WORK TO DO:
Answer these questions using the book review below.
(a) What star rating does the review give the book?
(b) Besides being a bridesmaid, what is Claire's job?
(c) What does Tom throw into the ocean?

═══ DOCUMENT EXCERPT

When We Were Young by Lindsay Emory - 3 stars
Bridesmaid and wedding planner Claire is livid when she finds out that Tom Harrington has been brought in as a last-minute groomsman. She hates him, and he hates her, and she doesn't know how they're going to get through this wedding being civil to each other, given their constant animosity and the unresolved one-night stand from college that still hangs over them. 

Emory did a good job of redeeming Claire, who had been called 'Wedding Planner Barbie' and 'The Meanie' by the two previous heroines. Unfortunately, the hero got no such treatment. Caught up in the fact that Claire doesn't fawn over him, he plays a cruel prank on her, throws her phone into the ocean and just generally acts like a dick. The bride spends the whole story reassuring Claire that Tom is really a nice guy, and she's right: he is a textbook Nice Guy. I'm deducting .5 stars for my issues with Tom, but even I have to admit, the ending still gave me loads of feels.

══════
═══ STORED DATA

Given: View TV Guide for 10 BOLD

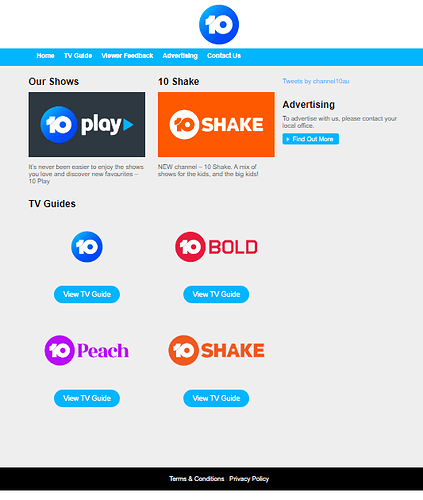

══════

EXERCISE RESULT:
(a) 3 stars
(b) Wedding planner
(c) Claire's phone